We Are Living The Cartoon



I’m not sure if toasting each other over a plate of weenies strictly counted as a celebration, but back in August Dean and I celebrated 40 years of marriage.  I started to type “40 years of marital bliss” but that would just be lying and I pride myself on always telling the truth not exaggerating much even if it reflects poorly on me Dean.  I’m not saying there weren’t stretches of marital bliss during the past 40 years, especially during the early years when we looked upon each other with starry-eyed adoration.  “We’re soul mates” we said to each other.  “You’re perfect” we each sighed.   Oh sure, there were moments, weeks, and sometimes even years of our marriage where it felt like we were barely holding on to a frayed string as we were thrown in and out of a tiny kayak which was riding up on a swelling wave only to drop into a chasm, in a hurricane, out in the middle of the ocean, without Dramamine, but that just made those blissful times that much sweeter.  
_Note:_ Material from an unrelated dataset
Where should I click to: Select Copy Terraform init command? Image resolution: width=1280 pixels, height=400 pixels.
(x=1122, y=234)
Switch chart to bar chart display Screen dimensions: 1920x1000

As the years passed our vision became less clouded by those stars and we each began to notice small flaws in each other.  You might think we managed to stay married to each other for 40 years because we ignored those slight imperfections and just learned to live with them – or – even learned to love them.  You would be wrong.  If there’s one thing I’ve learned over 40 years of marital-sometimes-bliss it’s that when something makes you feel like fingernails on a blackboard, it's imperative that you 1.   point out the offense, and 2.  see that it's taken care of.  So early on we learned it was important not to stew about the things that annoyed us but to deal with them, even if that meant not waiting longer than three days for Dean to read my mind.

Our marriage experience has served us well during our adjustment period with the home because our relationship with this Little Bit O’ Country has been very similar to our 40 years together.  During the honeymoon stage we, okay I, gazed on the home with stars in my eyes.  We weren’t blind to the flaws but they seemed small and insignificant.  However, as with any marriage, soon those small defects became more difficult to ignore.  As I mentioned in my last post, we became less enamored of the home.  We wondered if we’d made a mistake.  We regretted our hasty decision and wished for a way out.  We were exhausted from all the work we’d put into it and needed a trial separation.  We needed time to remember why we’d begun the relationship to begin with and we needed to decide if we wanted to continue.  I, for one, went through a period of mourning for the retirement future I thought we’d lost.

Finally after six weekends in a row of painting, carpet removing, foam scraping, wall washing, ceiling washing, leak fixing and wallpaper scraping, on the seventh weekend we stayed away and rested.  And last weekend when we went back, the painter had come and gone and what looked like this before 


now looked like this.


And this
 



now looks like this 



We are cautiously letting our hearts open up to the home again even though our anniversary dinner was mashed meat in a skin because we were so exhausted from working on it we could barely lift a fork let alone sit upright in a restaurant.   (Although a leaking kitchen sink – again! this weekend didn’t make it easy.)   I wish the list of things we need to do was completed but it isn’t.  Unfortunately, we’ve added to that list with even more things we want to do.  I've come to the conclusion there’s always going to be something we’ll need or want to fix, improve or change.  I’m just hopeful that the major issues have been dealt with, the exhausting part of this relationship is over, and once the wood floors are put in we’ll only be left with small things that annoy us ... kind of like our marriage. 

Oh, and in the interest of complete honesty … that whole part about telling each other we were soul mates, etc., … we didn’t need to say them … we just knew.  Deep sigh….  Kidding.  If Dean ever said that to me I’d snort whatever weenie-paired wine I was drinking at the time right out my nose.  Which is one of the perks of being married for 40 years.  You can do that without even being embarrassed.  Not that I have.  I’m just saying you could.